Oracle provides quite an array of functions when it comes to
manipulating data via SQL. The Oracle9i SQL Reference guide (for release 2)
lists five categories of SQL functions, with each category containing one or
more functions within a category. The major functions are single-row,
aggregate, analytic, object reference and user defined.
The single-row function category contains the following
functions: number, character, datetime, conversion and miscellaneous single
row. What are single-row functions? The definition shown in the SQL Reference
guide states that single-row "functions return a single result row for
every row of a queried table or view.
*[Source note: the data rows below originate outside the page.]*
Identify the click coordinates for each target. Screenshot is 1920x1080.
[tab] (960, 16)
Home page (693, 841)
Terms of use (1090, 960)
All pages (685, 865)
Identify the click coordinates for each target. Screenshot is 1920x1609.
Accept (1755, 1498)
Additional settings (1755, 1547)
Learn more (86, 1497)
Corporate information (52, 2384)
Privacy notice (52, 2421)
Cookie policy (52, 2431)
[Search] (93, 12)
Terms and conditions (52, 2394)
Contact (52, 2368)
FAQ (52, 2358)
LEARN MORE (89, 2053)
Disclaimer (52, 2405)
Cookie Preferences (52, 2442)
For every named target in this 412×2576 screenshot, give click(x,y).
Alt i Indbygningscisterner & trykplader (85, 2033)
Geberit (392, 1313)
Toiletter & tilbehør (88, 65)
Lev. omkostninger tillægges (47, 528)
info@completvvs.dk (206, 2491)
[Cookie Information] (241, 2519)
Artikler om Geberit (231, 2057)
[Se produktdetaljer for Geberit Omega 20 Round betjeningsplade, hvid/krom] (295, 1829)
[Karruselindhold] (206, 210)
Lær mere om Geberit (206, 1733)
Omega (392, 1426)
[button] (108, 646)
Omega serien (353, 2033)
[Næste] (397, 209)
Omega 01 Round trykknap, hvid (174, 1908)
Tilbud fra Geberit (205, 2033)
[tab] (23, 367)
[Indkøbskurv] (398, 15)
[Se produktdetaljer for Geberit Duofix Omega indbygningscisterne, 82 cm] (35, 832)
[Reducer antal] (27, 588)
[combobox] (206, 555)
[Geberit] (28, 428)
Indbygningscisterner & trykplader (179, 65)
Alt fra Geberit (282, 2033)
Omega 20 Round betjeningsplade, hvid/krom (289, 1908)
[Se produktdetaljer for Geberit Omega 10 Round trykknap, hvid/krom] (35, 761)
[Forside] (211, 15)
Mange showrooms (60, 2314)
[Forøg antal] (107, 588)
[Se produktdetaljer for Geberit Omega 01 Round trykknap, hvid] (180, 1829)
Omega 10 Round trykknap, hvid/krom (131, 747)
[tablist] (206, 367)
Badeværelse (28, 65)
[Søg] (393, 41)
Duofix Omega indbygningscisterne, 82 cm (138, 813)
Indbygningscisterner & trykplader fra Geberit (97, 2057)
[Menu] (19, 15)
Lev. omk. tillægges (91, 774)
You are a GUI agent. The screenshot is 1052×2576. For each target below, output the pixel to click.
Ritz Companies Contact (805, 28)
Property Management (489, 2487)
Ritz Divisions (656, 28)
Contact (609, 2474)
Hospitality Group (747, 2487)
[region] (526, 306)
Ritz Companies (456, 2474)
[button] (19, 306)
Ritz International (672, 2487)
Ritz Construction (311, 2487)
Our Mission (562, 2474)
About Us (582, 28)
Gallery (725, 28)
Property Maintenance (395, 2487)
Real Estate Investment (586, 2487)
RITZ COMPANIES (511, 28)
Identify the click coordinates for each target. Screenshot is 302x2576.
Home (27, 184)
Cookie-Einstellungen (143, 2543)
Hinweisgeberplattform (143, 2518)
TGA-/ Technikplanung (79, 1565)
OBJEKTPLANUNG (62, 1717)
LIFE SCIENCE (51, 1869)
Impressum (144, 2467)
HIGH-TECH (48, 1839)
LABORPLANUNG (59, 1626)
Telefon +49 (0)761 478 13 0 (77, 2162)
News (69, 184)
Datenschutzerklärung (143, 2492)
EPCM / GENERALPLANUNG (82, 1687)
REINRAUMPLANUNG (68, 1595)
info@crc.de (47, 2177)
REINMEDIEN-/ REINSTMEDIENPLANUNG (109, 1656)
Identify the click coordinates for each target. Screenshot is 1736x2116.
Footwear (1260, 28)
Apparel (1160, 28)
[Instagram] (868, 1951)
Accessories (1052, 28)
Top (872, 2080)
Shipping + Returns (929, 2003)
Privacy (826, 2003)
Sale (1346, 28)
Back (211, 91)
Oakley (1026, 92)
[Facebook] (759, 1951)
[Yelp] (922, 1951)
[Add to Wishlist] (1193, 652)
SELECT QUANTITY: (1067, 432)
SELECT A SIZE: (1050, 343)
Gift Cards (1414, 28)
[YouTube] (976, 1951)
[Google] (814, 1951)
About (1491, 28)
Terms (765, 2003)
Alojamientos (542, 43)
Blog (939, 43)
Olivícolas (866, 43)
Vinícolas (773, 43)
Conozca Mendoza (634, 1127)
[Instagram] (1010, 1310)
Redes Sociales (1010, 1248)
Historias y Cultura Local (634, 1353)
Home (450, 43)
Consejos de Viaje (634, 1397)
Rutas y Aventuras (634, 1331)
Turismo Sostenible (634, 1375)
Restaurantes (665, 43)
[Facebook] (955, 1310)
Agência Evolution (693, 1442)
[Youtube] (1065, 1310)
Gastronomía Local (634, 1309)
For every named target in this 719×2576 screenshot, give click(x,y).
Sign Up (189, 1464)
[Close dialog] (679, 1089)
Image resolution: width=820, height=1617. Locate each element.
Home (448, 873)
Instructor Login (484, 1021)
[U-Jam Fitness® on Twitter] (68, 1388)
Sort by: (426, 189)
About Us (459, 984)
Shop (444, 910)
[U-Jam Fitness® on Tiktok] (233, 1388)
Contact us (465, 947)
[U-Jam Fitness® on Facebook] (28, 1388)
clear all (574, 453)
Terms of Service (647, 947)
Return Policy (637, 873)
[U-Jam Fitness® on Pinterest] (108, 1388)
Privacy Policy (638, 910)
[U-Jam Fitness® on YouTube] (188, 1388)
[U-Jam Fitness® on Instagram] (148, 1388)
These functions can appear in select
lists, WHERE
clauses, START
WITH
and CONNECT
BY
clauses, and HAVING
clauses." Aggregate
functions are also quite powerful. These functions "return a single result
row based on groups of rows, rather than on single rows." In general,
single-row and aggregate functions complement one another.
Of particular interest for this new series are the functions
related to numbers. How does this relate to your job as a DBA? Answer: in
several ways. First, you may have to support a Decision Support group. Decision
support groups frequently use analytic functions and statistical methods to
support a business decision. It helps to understand (or at least recognize the
name) some of the analytic tools being used. Second, you may be working in a
data warehouse type of environment where YOU are the decision support guru.
Granted, your job may be to simply massage or extract the data for others to
analyze, but you are the SQL expert by virtue of being the DBA. If you are
asked to find the regression line for quantity produced versus sales, you will
make a better impression by not having that deer in the headlights look come
across your face.
A third reason has to do to adding value to your company by
saving your company some money. How does that work? Well, companies that need
to analyze data often purchase sophisticated tools such as SPSS and SAS. These
products are not cheap. What frequently happens is that users of these high-end
statistical packages wind up using very few features. Many of these features
are the same ones found in Excel. Already you are thinking about how to extract
data into a comma-separated value flat file for use in Excel. However, what if
you didn’t need to do that "export" and could do the same exact thing
within Oracle itself? You have already paid for Oracle, and likely have Excel
on every PC, but have the overhead of extracting the data and then having to do
whatever in Excel. How about skipping the Excel step and performing the data
analysis within Oracle? Note: by "Oracle," I mean the RDBMS product
and not anything having to do with Oracle Apps. We are talking about using the
database as a high-end calculator, so to speak.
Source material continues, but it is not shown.